Toplanan veri girdileri
——————
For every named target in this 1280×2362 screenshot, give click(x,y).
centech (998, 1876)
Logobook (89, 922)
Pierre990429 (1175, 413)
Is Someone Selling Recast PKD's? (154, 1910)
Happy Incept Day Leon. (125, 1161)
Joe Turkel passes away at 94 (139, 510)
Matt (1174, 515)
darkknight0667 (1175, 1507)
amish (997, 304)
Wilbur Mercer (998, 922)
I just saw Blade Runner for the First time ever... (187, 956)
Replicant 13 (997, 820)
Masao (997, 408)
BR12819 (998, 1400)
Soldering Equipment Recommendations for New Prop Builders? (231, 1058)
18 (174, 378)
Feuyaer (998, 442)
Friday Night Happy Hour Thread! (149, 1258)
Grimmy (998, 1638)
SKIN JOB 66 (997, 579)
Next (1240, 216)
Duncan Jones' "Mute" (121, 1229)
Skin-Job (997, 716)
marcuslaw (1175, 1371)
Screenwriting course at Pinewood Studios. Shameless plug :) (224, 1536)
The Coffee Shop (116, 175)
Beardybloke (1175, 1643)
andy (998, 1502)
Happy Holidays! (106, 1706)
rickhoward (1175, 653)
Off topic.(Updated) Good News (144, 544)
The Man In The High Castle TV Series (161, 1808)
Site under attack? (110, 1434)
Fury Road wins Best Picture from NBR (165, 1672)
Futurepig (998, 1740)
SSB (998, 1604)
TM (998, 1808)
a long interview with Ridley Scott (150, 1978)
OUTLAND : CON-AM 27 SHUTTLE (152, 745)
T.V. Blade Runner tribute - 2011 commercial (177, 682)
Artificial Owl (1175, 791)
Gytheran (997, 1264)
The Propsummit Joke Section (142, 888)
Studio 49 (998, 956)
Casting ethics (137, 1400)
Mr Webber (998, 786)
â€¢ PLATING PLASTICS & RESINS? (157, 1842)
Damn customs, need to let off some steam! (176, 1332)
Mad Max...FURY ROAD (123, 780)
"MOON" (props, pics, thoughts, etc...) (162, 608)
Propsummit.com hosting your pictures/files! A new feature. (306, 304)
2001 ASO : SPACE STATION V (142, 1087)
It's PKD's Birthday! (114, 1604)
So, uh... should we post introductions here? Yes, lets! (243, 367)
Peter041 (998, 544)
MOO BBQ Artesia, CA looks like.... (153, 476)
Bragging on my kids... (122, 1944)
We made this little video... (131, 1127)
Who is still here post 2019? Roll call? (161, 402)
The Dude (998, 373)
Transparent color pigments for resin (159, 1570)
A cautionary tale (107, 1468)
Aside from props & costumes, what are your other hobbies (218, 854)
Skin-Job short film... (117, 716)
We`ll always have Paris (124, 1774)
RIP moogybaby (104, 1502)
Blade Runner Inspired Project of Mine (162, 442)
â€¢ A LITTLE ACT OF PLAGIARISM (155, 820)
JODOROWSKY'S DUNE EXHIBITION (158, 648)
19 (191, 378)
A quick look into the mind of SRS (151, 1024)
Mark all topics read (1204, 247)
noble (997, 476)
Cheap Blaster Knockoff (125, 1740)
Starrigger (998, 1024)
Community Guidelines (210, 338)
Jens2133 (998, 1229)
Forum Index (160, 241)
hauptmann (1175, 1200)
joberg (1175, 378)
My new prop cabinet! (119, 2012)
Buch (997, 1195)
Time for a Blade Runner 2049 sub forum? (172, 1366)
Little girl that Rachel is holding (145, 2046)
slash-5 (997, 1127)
——————
- Yazılı Problem -
"Skin-Job (997, 716)" ifadesini içeren satırdan "Casting ethics (137, 1400)" ifadesini içeren satıra kadar olan satırları, her iki uç da dahil olmak üzere, hiçbir değişiklik yapmadan tekrarlayınız.

- Alıştırma Çıktısı -
Skin-Job (997, 716)
marcuslaw (1175, 1371)
Screenwriting course at Pinewood Studios. Shameless plug :) (224, 1536)
The Coffee Shop (116, 175)
Beardybloke (1175, 1643)
andy (998, 1502)
Happy Holidays! (106, 1706)
rickhoward (1175, 653)
Off topic.(Updated) Good News (144, 544)
The Man In The High Castle TV Series (161, 1808)
Site under attack? (110, 1434)
Fury Road wins Best Picture from NBR (165, 1672)
Futurepig (998, 1740)
SSB (998, 1604)
TM (998, 1808)
a long interview with Ridley Scott (150, 1978)
OUTLAND : CON-AM 27 SHUTTLE (152, 745)
T.V. Blade Runner tribute - 2011 commercial (177, 682)
Artificial Owl (1175, 791)
Gytheran (997, 1264)
The Propsummit Joke Section (142, 888)
Studio 49 (998, 956)
Casting ethics (137, 1400)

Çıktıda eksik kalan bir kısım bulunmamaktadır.